To solve the cost and latency crisis, AT&T implemented a sophisticated orchestration layer built on LangChain. This isn’t just a chatbot anymore; it is a complex web of decision-making algorithms.
Here is how the architecture functions:
The Super Agent: At the top of the stack sits a "super agent." Its job isn’t to answer your question, but to understand what you are asking. It acts as a router.
The Worker Agents: Once the super agent identifies the intent—say, a simple HR policy lookup versus a complex coding problem—it directs the task to a specific, purpose-built "worker agent."
Small Language Models (SLMs): Many of these worker agents utilize smaller, open-source, or less computationally expensive models. These models are perfectly capable of handling routine tasks without the massive overhead of a flagship LLM.
This shift to "agentic AI" means the system only uses the heavy artillery when absolutely necessary. According to Markus, this flexible orchestration didn’t just save money; it dramatically improved latency and response times. Employees get answers faster because they aren’t waiting in a queue for the smartest model to free up capacity.
What is the future of AI inside the enterprise?
AT&T’s pivot offers a glimpse into where corporate AI is heading. It is moving away from the "one model rules them all" mentality toward compound AI systems. Markus told VentureBeat, "I believe the future of agentic AI is many, many, many small agents doing very specific things."
The company is already doubling down on this strategy. In late 2025, they introduced "Ask AT&T Workflows," a drag-and-drop builder that allows non-technical teams to spin up their own specialized agents. They are even testing a customer-facing "digital receptionist" to screen spam and handle routine calls, further proving that these smaller, specialized agents are ready for the front lines.
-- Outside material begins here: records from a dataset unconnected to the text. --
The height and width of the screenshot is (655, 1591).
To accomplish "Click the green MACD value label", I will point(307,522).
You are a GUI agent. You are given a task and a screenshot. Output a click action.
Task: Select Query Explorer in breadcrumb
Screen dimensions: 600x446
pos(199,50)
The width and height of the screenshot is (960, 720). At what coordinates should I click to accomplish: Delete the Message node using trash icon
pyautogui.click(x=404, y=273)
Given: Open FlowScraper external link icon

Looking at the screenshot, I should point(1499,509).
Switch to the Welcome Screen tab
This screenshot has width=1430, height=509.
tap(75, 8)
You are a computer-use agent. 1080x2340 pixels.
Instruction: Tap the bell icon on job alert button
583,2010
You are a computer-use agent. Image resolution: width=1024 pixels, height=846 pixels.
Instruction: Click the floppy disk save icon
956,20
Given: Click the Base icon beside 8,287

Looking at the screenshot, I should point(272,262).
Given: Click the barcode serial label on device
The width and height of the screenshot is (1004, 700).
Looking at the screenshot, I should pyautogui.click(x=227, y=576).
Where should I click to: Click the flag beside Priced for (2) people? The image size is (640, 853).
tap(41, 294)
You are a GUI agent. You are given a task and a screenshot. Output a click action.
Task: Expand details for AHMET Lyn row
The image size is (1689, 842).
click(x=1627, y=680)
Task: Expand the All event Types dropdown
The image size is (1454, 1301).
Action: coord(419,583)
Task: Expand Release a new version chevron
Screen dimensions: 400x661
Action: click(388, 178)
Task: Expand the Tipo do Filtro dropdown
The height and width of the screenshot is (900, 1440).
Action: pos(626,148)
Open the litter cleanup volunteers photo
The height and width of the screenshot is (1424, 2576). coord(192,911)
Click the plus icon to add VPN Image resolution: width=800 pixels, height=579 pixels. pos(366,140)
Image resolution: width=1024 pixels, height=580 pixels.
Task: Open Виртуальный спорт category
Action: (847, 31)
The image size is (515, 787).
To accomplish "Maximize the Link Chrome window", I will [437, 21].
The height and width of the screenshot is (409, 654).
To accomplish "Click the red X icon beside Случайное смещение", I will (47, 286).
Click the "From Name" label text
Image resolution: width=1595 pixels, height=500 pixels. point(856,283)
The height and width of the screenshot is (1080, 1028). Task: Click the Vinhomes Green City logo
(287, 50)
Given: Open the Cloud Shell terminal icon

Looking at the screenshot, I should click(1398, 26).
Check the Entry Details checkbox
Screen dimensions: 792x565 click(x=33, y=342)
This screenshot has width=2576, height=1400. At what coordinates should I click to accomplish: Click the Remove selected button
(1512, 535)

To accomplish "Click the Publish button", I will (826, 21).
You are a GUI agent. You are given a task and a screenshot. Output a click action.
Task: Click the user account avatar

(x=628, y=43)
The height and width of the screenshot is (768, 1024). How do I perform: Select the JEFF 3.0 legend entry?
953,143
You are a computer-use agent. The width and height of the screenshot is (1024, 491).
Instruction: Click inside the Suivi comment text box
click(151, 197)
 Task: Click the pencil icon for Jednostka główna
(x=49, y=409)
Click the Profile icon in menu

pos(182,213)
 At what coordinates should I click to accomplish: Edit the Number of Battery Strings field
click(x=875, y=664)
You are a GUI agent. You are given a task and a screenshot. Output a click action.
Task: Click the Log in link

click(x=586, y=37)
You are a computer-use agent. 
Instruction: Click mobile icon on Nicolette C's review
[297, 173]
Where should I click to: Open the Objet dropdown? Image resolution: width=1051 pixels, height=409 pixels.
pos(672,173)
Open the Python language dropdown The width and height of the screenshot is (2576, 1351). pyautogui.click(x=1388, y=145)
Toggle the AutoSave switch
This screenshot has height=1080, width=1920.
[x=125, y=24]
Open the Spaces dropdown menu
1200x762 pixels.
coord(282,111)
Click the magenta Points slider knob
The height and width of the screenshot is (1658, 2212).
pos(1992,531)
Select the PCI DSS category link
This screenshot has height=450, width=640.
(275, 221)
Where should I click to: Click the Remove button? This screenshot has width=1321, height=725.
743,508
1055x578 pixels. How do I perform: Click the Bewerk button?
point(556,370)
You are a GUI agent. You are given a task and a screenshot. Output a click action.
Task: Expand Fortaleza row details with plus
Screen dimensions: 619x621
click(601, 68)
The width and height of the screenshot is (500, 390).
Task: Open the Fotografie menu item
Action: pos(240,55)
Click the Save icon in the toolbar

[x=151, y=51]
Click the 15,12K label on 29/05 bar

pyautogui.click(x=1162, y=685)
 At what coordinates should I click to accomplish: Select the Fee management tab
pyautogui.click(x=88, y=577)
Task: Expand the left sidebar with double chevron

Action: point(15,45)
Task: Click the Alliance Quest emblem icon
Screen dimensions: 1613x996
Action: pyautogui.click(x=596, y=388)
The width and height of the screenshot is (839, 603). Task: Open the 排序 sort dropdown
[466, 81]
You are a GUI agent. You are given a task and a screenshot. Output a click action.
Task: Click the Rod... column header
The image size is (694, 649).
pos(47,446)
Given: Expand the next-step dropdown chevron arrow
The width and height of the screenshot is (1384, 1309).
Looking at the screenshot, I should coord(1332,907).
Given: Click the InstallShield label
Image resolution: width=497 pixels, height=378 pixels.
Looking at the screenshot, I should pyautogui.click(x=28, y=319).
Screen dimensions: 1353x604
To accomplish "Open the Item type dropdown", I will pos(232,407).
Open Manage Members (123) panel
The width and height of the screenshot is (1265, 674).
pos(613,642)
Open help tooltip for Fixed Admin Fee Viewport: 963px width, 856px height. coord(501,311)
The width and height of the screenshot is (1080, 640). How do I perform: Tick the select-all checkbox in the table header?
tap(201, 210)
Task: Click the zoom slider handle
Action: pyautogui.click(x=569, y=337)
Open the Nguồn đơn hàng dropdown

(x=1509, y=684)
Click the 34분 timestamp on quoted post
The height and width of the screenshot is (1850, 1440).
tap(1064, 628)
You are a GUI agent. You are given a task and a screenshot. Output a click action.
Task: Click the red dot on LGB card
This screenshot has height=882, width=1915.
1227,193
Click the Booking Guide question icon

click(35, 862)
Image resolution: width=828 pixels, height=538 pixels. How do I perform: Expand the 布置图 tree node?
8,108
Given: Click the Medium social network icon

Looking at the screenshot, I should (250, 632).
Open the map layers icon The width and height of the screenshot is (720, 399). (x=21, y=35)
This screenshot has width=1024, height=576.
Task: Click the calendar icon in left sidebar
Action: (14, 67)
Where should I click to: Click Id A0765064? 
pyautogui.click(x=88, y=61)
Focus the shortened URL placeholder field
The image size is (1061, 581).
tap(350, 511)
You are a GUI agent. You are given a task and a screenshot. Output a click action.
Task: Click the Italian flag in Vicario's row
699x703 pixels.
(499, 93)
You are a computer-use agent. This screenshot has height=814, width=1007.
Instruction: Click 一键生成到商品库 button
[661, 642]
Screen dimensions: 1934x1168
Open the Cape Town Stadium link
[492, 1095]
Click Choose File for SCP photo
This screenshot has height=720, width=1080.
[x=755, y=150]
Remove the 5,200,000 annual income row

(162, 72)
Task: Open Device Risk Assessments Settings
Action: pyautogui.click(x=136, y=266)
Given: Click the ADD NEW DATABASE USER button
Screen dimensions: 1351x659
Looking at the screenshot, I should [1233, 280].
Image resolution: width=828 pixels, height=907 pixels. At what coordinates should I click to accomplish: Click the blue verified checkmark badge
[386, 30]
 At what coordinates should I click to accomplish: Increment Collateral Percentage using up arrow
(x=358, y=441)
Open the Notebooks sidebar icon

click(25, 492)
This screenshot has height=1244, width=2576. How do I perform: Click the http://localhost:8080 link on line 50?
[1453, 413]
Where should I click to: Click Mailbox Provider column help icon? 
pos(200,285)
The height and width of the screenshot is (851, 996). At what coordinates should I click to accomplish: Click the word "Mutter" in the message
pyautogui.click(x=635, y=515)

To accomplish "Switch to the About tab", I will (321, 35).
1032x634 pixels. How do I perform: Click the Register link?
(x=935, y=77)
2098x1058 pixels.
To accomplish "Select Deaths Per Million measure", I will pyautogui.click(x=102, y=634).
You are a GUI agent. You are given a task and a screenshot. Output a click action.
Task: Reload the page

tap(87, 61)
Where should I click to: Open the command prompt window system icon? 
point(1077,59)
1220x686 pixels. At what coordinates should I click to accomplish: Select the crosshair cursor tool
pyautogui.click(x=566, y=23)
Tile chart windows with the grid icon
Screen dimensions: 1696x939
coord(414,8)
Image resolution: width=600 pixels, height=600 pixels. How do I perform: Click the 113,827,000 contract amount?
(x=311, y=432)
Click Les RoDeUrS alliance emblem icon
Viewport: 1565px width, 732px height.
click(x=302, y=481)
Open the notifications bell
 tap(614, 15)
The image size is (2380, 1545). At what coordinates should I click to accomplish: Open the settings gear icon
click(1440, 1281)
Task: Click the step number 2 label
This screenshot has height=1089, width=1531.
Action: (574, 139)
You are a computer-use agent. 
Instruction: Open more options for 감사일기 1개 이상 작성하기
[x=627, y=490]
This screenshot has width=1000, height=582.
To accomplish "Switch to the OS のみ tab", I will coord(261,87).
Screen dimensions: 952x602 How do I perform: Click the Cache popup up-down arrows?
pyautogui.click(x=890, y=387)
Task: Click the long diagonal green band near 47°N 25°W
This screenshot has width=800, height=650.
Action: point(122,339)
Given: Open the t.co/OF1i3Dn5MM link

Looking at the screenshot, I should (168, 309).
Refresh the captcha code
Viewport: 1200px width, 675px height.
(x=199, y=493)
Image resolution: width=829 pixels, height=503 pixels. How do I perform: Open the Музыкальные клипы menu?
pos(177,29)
This trend isn’t isolated to AT&T. Competitors like Verizon and Orange are scaling similar platforms, with Orange even commercializing its internal "Live Intelligence" tool. But AT&T’s 90% cost reduction provides the hard data needed to validate this architectural shift.
The Real Story
While the headline is the 90% cost savings, the real story here is the death of the "wrapper" strategy for enterprise AI. AT&T has proven that the real value isn’t just in accessing a model, but in orchestrating a fleet of them. This is a massive win for framework providers like LangChain and a wake-up call for cloud providers banking on indefinite, high-volume inference fees from flagship models. As enterprises get smarter, they won’t just buy intelligence; they will buy efficiency, aggressively routing traffic to the cheapest model that is "good enough" for the job.